Database communication overhaul

Pull request

Many of the previous performance enhancements have been related to the communication protocol used. As we have seen, it’s decent for most environments, but struggles a lot on bigger ones.

Because of this, we have partially replaced it with an HTTP over unix socket server that uses TCP under the hood and has no worrying size limitations.

The implementation is really simple and straightforward, and provides a less limited way of accessing the information. It has no pagination at the moment, but given that it works on prepared statements with limited information, this is not a concern.

Scaling authentication requests

Pull request

Moving on to an issue affecting the whole cluster, we were receiving reports that authentication requests were taking too long and timing out, effectively rendering the API unusable.

The Wazuh cluster is reliant on the master node and has no alternative leader election in place. The master node holds the most updated state of the system and synchronizes it with the rest of the worker nodes.

Because of this, many requests that are handled by worker nodes are distributed to the master node, which is the only one capable of answering them, because we don’t know for certain that the worker node has the latest state.

Authentication requests is one example, even if you have a cluster of 25 nodes, it will all come down to how fast the master node can handle the requests.

Prior to this change, the master node was using a pool with only one process to handle all authentication-related requests. This was causing delays all over the cluster because the node couldn’t keep up with all the work it was assigned.

These were the response times of the authentication request in a cluster with 3 workers receiving 5 requests per second during one minute.

1 worker, 1 connection per session

To improve this, we have made configurable the number of processes dedicated to handling authentication requests and we have increased the default value to 2. That means, it can now handle requests 2x faster because it can parallelize the work.

10 workers, 1 connection per session

Note the y axis values. Bigger environments would probably benefit more if they increase it even more to 5 processes, but beyond that it’s diminishing returns.

Connection pooling

Pull request

Another issue related to authentication requests was that they were creating a new database session for every request, instead of creating a connection pool and re-utilizing those connections.

After identifying the issue, we proceeded to fix it by creating a pool of 10 connection to the RBAC database on startup and then use available connections on every session.

1 process, 10 connections per session

We can observe that at the start connections are being created and response times are quite high. After that, we are just re-using existing ones and the performance is much better.

These two last changes alone

  1. Authentication processes increase
  2. Database connection pooling

have reduced the time taken to authenticate requests from an average of ~15 seconds to just 700 milliseconds (95.3333% decrease).

Authentication requests performance

Conclusion

These changes mark a significant leap forward in Wazuh’s performance, each addressing specific areas critical to system efficiency.

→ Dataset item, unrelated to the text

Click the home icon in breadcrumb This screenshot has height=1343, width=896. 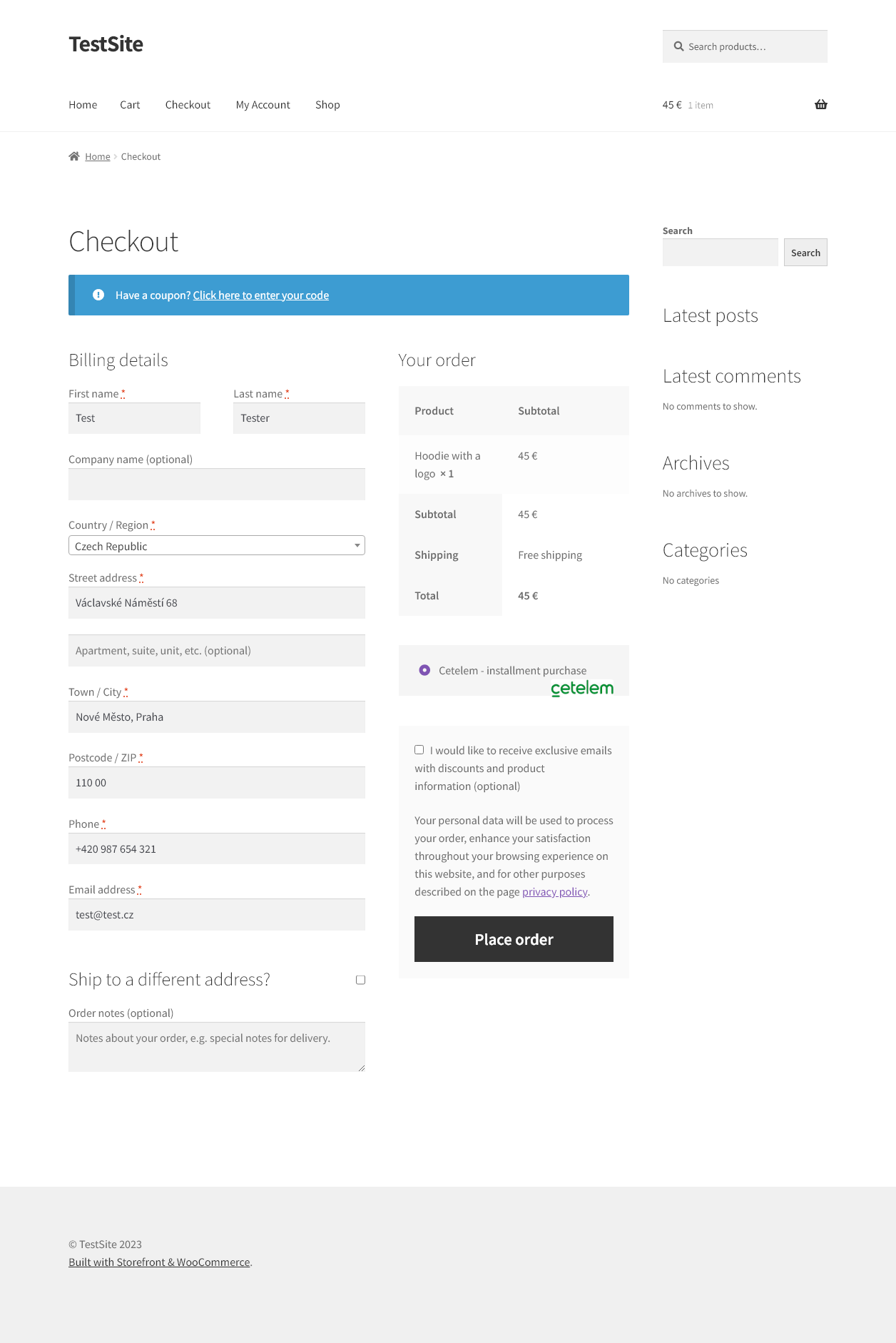(74, 156)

From optimizing database queries and streamlining dashboard data retrieval to implementing efficient caching mechanisms and improving agent restart operations, these changes collectively contribute to a more responsive and reliable server.

The benefits of these improvements are tangible, leading to cooler servers and lower operational costs on tens of thousands of machines running the software across the world.

API endpoints improvements

If your instance runs quieter or your bill has seen a reduction since this version, you’re welcome 😉.